Many Indian IT firms will offer a Swedish company scores of consultants - in essence offering a bulk discount - even in some cases inching close to a two-consultants-for-the-price-of-one as the company will also provide a backup team back in India. 

"As an individual, you can't compete with Tata or the other giant companies," Singh says.

With such cost-cutting appeal, few companies care that the workers in question don't speak fluent Swedish. Yet when it comes to hiring an individual, language often becomes an issue.  

Singh has not yet managed to send a single Forgotten Professional into battle...

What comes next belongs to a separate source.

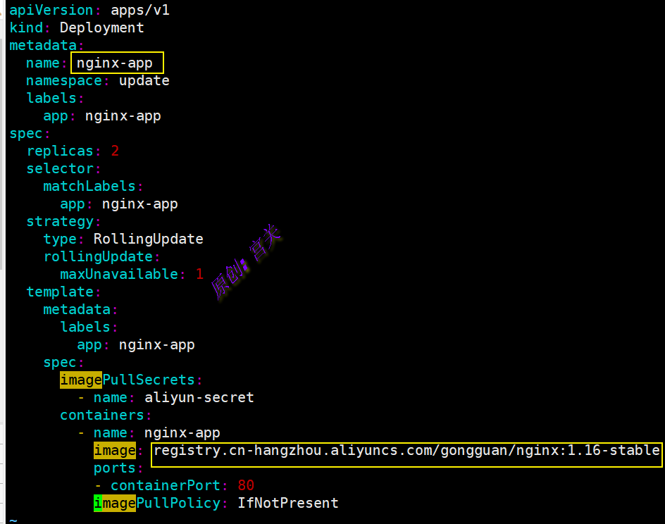Click the green cursor on imagePullPolicy
665x524 pixels.
(x=98, y=503)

"Nope," says Singh, but it is clear he won't give up. And it's also clear that's he's tired of Swedish employers saying they are meritocratic, when actually it's more important for many of them to keep the afternoon fika break friction free.

'Some clients just go 'What, do we have to speak Eeeenglish now'," Singh jokes. "It's a question of legacy, it's a question of feeling the employer shouldn't have to adapt to the employee."

There are notable exceptions, however, with Sing singing the praises of telecom giant Ericsson and start-up Truecaller, who use English as their default work language.

"Swedish is not relevant to the tasks at hand," Singh underscores.